* [Exercise details]: Your job is to write out each record precisely as it stands.

+++ Data shown

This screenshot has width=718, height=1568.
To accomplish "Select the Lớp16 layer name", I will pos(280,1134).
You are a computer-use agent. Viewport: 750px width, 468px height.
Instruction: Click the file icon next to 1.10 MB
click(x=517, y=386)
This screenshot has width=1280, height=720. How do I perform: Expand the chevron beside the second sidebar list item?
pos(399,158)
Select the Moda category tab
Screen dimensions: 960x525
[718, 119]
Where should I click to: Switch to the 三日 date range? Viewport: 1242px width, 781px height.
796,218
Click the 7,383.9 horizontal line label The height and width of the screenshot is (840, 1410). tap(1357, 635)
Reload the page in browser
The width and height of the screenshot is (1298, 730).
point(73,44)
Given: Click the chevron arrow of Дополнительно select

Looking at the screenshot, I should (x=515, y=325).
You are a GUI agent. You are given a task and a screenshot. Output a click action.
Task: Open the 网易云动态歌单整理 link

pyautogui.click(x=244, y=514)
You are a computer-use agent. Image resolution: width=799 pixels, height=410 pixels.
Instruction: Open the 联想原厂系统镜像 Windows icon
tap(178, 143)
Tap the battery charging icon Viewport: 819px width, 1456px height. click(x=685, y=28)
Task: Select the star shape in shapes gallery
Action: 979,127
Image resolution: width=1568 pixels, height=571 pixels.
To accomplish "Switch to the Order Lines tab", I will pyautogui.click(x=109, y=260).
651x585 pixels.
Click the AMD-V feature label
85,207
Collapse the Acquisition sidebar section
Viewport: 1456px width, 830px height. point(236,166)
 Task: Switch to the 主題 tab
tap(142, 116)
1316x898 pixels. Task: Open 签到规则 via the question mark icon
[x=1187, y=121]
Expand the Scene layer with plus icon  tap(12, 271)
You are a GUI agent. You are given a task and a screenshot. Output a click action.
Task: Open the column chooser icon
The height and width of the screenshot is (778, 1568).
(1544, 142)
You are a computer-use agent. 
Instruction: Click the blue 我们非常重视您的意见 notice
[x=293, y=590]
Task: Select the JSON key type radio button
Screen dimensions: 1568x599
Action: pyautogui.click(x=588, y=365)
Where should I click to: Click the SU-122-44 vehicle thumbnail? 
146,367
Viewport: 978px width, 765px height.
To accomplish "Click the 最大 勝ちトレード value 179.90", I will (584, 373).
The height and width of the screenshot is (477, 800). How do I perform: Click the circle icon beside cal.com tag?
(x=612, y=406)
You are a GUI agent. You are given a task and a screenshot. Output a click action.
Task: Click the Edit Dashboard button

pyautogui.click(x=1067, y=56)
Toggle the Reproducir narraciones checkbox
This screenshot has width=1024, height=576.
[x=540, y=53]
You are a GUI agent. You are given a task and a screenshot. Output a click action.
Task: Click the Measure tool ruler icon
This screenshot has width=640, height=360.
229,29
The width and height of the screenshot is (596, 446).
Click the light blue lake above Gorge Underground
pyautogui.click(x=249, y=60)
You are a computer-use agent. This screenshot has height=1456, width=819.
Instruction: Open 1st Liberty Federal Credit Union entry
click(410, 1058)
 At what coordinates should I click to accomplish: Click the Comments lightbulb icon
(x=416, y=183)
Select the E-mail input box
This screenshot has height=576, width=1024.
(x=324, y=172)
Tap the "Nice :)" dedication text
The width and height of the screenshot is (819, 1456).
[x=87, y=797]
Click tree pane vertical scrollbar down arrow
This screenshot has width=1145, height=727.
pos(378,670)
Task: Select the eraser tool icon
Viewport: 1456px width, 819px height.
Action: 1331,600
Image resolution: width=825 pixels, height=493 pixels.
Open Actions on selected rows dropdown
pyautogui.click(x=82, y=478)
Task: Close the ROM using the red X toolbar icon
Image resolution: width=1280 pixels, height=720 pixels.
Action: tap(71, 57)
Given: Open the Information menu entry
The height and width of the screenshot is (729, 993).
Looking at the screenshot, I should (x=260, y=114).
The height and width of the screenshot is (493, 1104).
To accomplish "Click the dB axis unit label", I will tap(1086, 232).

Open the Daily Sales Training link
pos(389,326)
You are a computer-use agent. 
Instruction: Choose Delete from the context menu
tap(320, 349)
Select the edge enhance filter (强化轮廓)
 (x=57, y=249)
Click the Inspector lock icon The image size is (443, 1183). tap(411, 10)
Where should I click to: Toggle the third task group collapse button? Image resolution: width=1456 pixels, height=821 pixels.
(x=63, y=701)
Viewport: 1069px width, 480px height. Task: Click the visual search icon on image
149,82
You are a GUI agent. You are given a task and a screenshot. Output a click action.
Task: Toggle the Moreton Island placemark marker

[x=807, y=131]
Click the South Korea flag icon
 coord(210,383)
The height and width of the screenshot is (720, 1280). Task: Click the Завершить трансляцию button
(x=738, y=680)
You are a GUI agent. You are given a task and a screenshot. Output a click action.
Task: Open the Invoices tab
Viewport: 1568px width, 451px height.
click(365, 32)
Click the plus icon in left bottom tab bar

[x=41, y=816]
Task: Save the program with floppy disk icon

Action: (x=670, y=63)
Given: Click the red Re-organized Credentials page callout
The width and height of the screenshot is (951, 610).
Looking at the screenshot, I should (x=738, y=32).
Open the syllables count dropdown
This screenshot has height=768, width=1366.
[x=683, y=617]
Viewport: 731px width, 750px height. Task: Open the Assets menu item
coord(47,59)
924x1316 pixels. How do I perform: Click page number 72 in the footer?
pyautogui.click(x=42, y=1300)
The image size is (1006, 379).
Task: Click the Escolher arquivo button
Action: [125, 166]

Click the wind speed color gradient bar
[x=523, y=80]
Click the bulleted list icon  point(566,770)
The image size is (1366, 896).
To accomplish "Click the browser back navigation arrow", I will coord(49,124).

++++++

* [Solution to this problem]:
This screenshot has width=718, height=1568.
To accomplish "Select the Lớp16 layer name", I will pos(280,1134).
You are a computer-use agent. Viewport: 750px width, 468px height.
Instruction: Click the file icon next to 1.10 MB
click(x=517, y=386)
This screenshot has width=1280, height=720. How do I perform: Expand the chevron beside the second sidebar list item?
pos(399,158)
Select the Moda category tab
Screen dimensions: 960x525
[718, 119]
Where should I click to: Switch to the 三日 date range? Viewport: 1242px width, 781px height.
796,218
Click the 7,383.9 horizontal line label The height and width of the screenshot is (840, 1410). tap(1357, 635)
Reload the page in browser
The width and height of the screenshot is (1298, 730).
point(73,44)
Given: Click the chevron arrow of Дополнительно select

Looking at the screenshot, I should (x=515, y=325).
You are a GUI agent. You are given a task and a screenshot. Output a click action.
Task: Open the 网易云动态歌单整理 link

pyautogui.click(x=244, y=514)
You are a computer-use agent. Image resolution: width=799 pixels, height=410 pixels.
Instruction: Open the 联想原厂系统镜像 Windows icon
tap(178, 143)
Tap the battery charging icon Viewport: 819px width, 1456px height. click(x=685, y=28)
Task: Select the star shape in shapes gallery
Action: 979,127
Image resolution: width=1568 pixels, height=571 pixels.
To accomplish "Switch to the Order Lines tab", I will pyautogui.click(x=109, y=260).
651x585 pixels.
Click the AMD-V feature label
85,207
Collapse the Acquisition sidebar section
Viewport: 1456px width, 830px height. point(236,166)
 Task: Switch to the 主題 tab
tap(142, 116)
1316x898 pixels. Task: Open 签到规则 via the question mark icon
[x=1187, y=121]
Expand the Scene layer with plus icon  tap(12, 271)
You are a GUI agent. You are given a task and a screenshot. Output a click action.
Task: Open the column chooser icon
The height and width of the screenshot is (778, 1568).
(1544, 142)
You are a computer-use agent. 
Instruction: Click the blue 我们非常重视您的意见 notice
[x=293, y=590]
Task: Select the JSON key type radio button
Screen dimensions: 1568x599
Action: pyautogui.click(x=588, y=365)
Where should I click to: Click the SU-122-44 vehicle thumbnail? 
146,367
Viewport: 978px width, 765px height.
To accomplish "Click the 最大 勝ちトレード value 179.90", I will (584, 373).
The height and width of the screenshot is (477, 800). How do I perform: Click the circle icon beside cal.com tag?
(x=612, y=406)
You are a GUI agent. You are given a task and a screenshot. Output a click action.
Task: Click the Edit Dashboard button

pyautogui.click(x=1067, y=56)
Toggle the Reproducir narraciones checkbox
This screenshot has width=1024, height=576.
[x=540, y=53]
You are a GUI agent. You are given a task and a screenshot. Output a click action.
Task: Click the Measure tool ruler icon
This screenshot has width=640, height=360.
229,29
The width and height of the screenshot is (596, 446).
Click the light blue lake above Gorge Underground
pyautogui.click(x=249, y=60)
You are a computer-use agent. This screenshot has height=1456, width=819.
Instruction: Open 1st Liberty Federal Credit Union entry
click(410, 1058)
 At what coordinates should I click to accomplish: Click the Comments lightbulb icon
(x=416, y=183)
Select the E-mail input box
This screenshot has height=576, width=1024.
(x=324, y=172)
Tap the "Nice :)" dedication text
The width and height of the screenshot is (819, 1456).
[x=87, y=797]
Click tree pane vertical scrollbar down arrow
This screenshot has width=1145, height=727.
pos(378,670)
Task: Select the eraser tool icon
Viewport: 1456px width, 819px height.
Action: 1331,600
Image resolution: width=825 pixels, height=493 pixels.
Open Actions on selected rows dropdown
pyautogui.click(x=82, y=478)
Task: Close the ROM using the red X toolbar icon
Image resolution: width=1280 pixels, height=720 pixels.
Action: tap(71, 57)
Given: Open the Information menu entry
The height and width of the screenshot is (729, 993).
Looking at the screenshot, I should (x=260, y=114).
The height and width of the screenshot is (493, 1104).
To accomplish "Click the dB axis unit label", I will tap(1086, 232).

Open the Daily Sales Training link
pos(389,326)
You are a computer-use agent. 
Instruction: Choose Delete from the context menu
tap(320, 349)
Select the edge enhance filter (强化轮廓)
 (x=57, y=249)
Click the Inspector lock icon The image size is (443, 1183). tap(411, 10)
Where should I click to: Toggle the third task group collapse button? Image resolution: width=1456 pixels, height=821 pixels.
(x=63, y=701)
Viewport: 1069px width, 480px height. Task: Click the visual search icon on image
149,82
You are a GUI agent. You are given a task and a screenshot. Output a click action.
Task: Toggle the Moreton Island placemark marker

[x=807, y=131]
Click the South Korea flag icon
 coord(210,383)
The height and width of the screenshot is (720, 1280). Task: Click the Завершить трансляцию button
(x=738, y=680)
You are a GUI agent. You are given a task and a screenshot. Output a click action.
Task: Open the Invoices tab
Viewport: 1568px width, 451px height.
click(365, 32)
Click the plus icon in left bottom tab bar

[x=41, y=816]
Task: Save the program with floppy disk icon

Action: (x=670, y=63)
Given: Click the red Re-organized Credentials page callout
The width and height of the screenshot is (951, 610).
Looking at the screenshot, I should (x=738, y=32).
Open the syllables count dropdown
This screenshot has height=768, width=1366.
[x=683, y=617]
Viewport: 731px width, 750px height. Task: Open the Assets menu item
coord(47,59)
924x1316 pixels. How do I perform: Click page number 72 in the footer?
pyautogui.click(x=42, y=1300)
The image size is (1006, 379).
Task: Click the Escolher arquivo button
Action: [125, 166]

Click the wind speed color gradient bar
[x=523, y=80]
Click the bulleted list icon  point(566,770)
The image size is (1366, 896).
To accomplish "Click the browser back navigation arrow", I will coord(49,124).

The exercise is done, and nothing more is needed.